(Selected extract)

Millions Face Food Insecurity, TB Outbreak in Eastern Ukraine Fighting

Nearly 3.5 million people caught up in the conflict in eastern Ukraine urgently need humanitarian aid, according to the United Nations, which says its assistance program has received a fraction of the funding it needs.

Populations live under the constant threat of artillery and gun fire, mines and unexploded ordinance, and now face growing food insecurity and outbreaks of diseases, the U.N. said.

Earlier this week, United States’ Special Envoy to Ukraine Kurt Volker, along with U.S. Ambassador Marie Yovanovitch, visited the front-line town of Popasna and spoke to several civilians living in the conflict zone.

On both sides of the contact line, the United Nations says the populations face a humanitarian crisis. There are more than 1 million civilian crossings each month over the front lines through five checkpoints, forcing families to make time-consuming and dangerous journeys. Food insecurity has doubled in 12 months. Medical facilities have been destroyed, with grave consequences for health.

(End Selected extract)
(Information provided)

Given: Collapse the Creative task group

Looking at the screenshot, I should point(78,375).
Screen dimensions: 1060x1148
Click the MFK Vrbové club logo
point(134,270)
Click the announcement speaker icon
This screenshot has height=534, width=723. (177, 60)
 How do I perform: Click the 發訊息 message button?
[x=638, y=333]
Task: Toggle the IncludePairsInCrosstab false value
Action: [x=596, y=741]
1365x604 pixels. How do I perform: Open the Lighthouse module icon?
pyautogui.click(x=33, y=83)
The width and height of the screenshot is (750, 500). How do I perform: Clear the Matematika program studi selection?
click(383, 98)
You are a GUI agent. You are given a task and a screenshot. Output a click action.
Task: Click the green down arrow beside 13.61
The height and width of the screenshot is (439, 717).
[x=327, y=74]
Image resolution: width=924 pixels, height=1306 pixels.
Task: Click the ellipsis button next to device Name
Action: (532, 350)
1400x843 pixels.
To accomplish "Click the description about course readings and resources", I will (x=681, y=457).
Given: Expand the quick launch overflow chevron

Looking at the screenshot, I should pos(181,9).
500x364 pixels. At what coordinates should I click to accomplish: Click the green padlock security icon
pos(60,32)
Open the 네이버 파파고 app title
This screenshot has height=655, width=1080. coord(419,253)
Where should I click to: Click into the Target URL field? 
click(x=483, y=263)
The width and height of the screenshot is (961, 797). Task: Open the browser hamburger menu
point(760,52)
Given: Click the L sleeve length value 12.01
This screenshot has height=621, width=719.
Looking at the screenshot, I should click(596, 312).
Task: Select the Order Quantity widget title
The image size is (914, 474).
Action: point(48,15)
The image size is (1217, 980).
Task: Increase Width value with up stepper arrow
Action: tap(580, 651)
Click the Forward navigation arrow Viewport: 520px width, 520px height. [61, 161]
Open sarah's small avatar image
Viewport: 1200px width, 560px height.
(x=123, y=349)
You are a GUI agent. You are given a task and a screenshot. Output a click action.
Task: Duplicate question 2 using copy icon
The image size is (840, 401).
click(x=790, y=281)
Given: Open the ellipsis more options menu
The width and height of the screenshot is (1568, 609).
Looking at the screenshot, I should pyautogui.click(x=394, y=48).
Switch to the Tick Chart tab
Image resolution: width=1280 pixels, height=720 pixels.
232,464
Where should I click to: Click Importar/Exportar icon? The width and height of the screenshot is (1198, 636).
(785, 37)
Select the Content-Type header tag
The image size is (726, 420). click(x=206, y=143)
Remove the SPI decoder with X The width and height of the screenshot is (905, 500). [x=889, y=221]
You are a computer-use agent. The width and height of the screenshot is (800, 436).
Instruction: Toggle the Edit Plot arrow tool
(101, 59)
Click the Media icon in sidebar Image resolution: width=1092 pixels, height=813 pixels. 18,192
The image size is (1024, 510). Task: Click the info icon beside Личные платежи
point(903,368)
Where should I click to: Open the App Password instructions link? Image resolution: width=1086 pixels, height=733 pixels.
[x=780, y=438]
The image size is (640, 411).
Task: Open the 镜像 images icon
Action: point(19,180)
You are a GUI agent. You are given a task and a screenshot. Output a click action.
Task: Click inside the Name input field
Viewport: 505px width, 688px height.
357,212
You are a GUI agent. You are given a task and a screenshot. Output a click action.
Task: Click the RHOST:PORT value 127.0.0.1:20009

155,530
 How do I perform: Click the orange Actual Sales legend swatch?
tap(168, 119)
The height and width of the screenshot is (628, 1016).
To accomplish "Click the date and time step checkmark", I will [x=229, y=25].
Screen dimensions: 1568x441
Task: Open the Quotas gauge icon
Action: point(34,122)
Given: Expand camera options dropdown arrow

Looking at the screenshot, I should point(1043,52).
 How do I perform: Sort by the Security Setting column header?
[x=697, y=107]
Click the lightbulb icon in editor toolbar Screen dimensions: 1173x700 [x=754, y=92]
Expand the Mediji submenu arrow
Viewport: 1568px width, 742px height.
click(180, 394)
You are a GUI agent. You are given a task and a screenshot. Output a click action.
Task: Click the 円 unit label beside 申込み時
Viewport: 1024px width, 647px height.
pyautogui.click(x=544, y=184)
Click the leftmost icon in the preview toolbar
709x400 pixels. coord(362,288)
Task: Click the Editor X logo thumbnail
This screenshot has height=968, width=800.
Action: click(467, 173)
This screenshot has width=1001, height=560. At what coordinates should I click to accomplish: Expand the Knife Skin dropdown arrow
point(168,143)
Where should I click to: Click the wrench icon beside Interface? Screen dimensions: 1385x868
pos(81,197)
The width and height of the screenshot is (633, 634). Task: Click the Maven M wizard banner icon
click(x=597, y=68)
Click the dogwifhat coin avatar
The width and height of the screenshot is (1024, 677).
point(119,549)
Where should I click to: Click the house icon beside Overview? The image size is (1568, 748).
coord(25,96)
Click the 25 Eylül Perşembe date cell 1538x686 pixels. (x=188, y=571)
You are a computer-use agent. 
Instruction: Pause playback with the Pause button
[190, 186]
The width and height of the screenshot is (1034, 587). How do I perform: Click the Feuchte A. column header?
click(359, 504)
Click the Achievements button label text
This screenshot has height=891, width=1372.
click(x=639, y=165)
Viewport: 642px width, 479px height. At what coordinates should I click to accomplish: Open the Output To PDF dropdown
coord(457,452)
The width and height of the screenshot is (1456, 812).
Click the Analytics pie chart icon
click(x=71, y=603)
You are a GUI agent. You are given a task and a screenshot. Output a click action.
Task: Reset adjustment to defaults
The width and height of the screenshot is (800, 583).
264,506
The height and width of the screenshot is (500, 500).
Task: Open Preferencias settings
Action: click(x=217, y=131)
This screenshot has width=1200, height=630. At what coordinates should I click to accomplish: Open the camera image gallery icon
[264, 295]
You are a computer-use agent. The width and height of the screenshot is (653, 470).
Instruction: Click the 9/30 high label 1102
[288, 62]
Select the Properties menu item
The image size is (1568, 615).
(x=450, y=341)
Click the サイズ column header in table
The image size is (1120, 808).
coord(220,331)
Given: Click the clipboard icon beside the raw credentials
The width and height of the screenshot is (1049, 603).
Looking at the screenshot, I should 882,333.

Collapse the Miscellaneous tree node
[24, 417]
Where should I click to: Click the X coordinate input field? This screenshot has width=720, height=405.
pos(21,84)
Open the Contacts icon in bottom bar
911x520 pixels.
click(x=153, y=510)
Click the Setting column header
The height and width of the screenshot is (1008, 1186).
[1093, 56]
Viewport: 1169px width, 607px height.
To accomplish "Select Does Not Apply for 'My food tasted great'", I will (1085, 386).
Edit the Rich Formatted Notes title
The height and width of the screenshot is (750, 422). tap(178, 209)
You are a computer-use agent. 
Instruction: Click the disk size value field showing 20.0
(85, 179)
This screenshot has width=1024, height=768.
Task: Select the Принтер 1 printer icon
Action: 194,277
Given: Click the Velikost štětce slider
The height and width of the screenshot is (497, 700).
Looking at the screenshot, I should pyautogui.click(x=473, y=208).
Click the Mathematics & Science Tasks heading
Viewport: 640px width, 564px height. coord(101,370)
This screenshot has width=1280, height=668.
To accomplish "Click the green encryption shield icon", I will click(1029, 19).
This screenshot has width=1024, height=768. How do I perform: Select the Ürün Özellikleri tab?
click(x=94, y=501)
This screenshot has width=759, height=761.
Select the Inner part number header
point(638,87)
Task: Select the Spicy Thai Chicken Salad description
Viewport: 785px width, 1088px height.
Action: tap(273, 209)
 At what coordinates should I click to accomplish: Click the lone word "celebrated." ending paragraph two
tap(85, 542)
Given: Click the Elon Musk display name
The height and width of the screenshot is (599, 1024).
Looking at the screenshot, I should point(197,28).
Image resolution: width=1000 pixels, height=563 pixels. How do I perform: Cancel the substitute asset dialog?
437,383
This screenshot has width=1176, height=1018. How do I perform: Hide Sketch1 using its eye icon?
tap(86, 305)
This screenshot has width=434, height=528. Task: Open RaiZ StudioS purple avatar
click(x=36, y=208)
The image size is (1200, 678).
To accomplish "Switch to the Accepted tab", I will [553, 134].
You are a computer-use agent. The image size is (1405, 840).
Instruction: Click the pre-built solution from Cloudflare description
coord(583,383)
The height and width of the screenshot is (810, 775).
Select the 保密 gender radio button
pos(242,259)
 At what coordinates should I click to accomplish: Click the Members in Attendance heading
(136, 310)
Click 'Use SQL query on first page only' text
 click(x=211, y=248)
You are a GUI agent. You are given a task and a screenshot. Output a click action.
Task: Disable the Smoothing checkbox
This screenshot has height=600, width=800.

(End Information provided)

Reproduce the full piece above on food insecurity and the humanitarian crisis in eastern Ukraine, word for word, including its headline.

*Result for this exercise*.
Millions Face Food Insecurity, TB Outbreak in Eastern Ukraine Fighting

Nearly 3.5 million people caught up in the conflict in eastern Ukraine urgently need humanitarian aid, according to the United Nations, which says its assistance program has received a fraction of the funding it needs.

Populations live under the constant threat of artillery and gun fire, mines and unexploded ordinance, and now face growing food insecurity and outbreaks of diseases, the U.N. said.

Earlier this week, United States’ Special Envoy to Ukraine Kurt Volker, along with U.S. Ambassador Marie Yovanovitch, visited the front-line town of Popasna and spoke to several civilians living in the conflict zone.

On both sides of the contact line, the United Nations says the populations face a humanitarian crisis. There are more than 1 million civilian crossings each month over the front lines through five checkpoints, forcing families to make time-consuming and dangerous journeys. Food insecurity has doubled in 12 months. Medical facilities have been destroyed, with grave consequences for health.